I find myself grieving the suffering and feeling guilty because they haven't died and I guess I should feel lucky that they are still with us. My dad has been ill since I was a small child, I don't remember a time when he could walk though I have seen videos. Over the years he has gotten progressively worse to the point where he is now in constant agony and suffering without relief. The drs have essentially said there is nothing more they can do, they cant treat him but his illnesses aren't terminal so its not even like thats a close inevitability either. I feel like a horrendous person because I sometimes think he would be better off dead because he wouldnt be suffering but equally I dont want to lose my dad. We dont have the best/closest relationship which is a lot to do with his illnesses but we also just dont see eye to eye on a lot of things. I love my dad but watching him suffer like this feels so cruel and its breaking my heart a little more everyday.

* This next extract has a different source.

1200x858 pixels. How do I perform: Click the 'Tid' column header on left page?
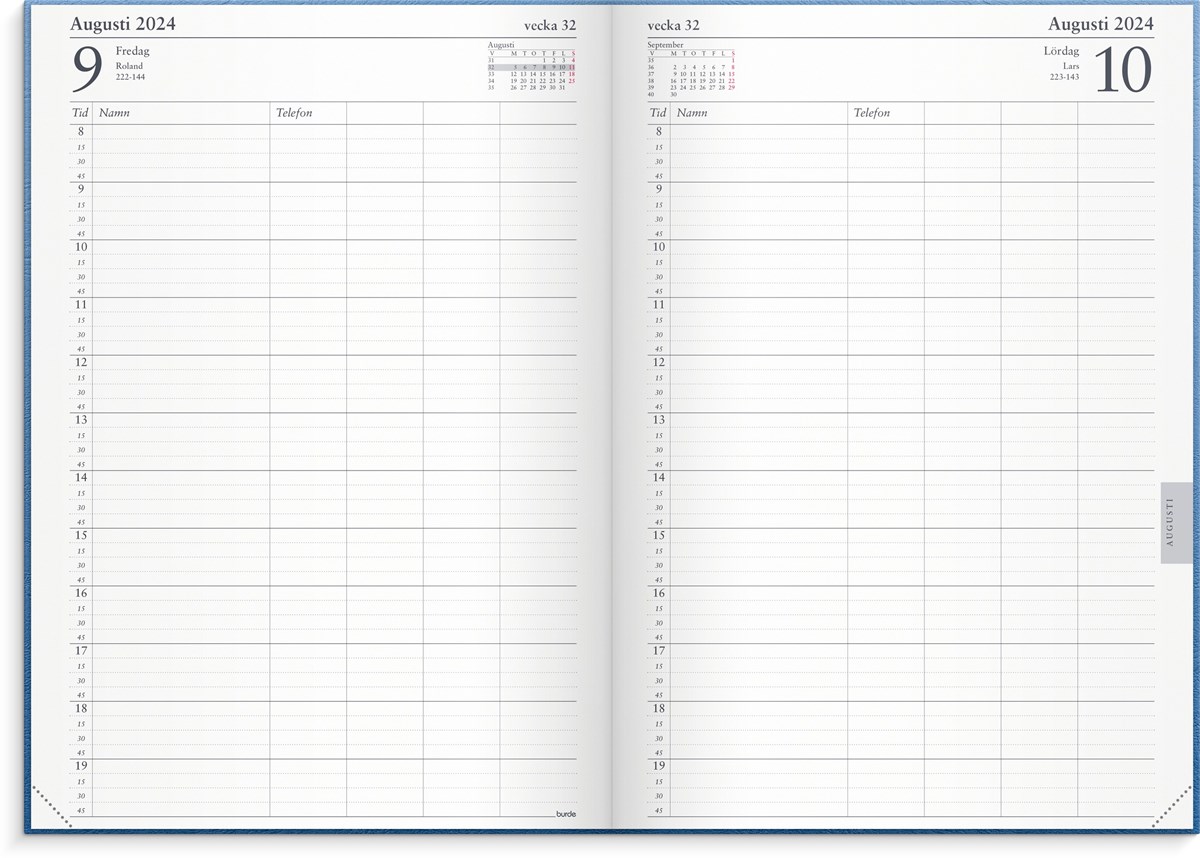pyautogui.click(x=79, y=113)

Progressive illnesses are in many ways the worst to deal with as a carer. The person you love seems to diminish every day, physically, mentally, or both. And you go through a new level of grief at every stage.
It's not unusual to want the suffering to end: it's love. And it's the love that makes you feel guilty for thinking that way, and makes you want more time with them. It's perfectly natural and it's perfectly ok.
Your Dad might even be thinking along similar lines. Not that he's likely to admit it. I can't speak for your Dad, but I know that if I were in his position, I'd feel guilty as hell that you were stuck caring for me and not getting out there and having the life you would choose for yourself. And I'd want to have as much time with my daughter as I could manage. And some of that will probably be driving the differences in opinion on so many issues.
Do you have any help coming in from outside, like care workers, physios, anything?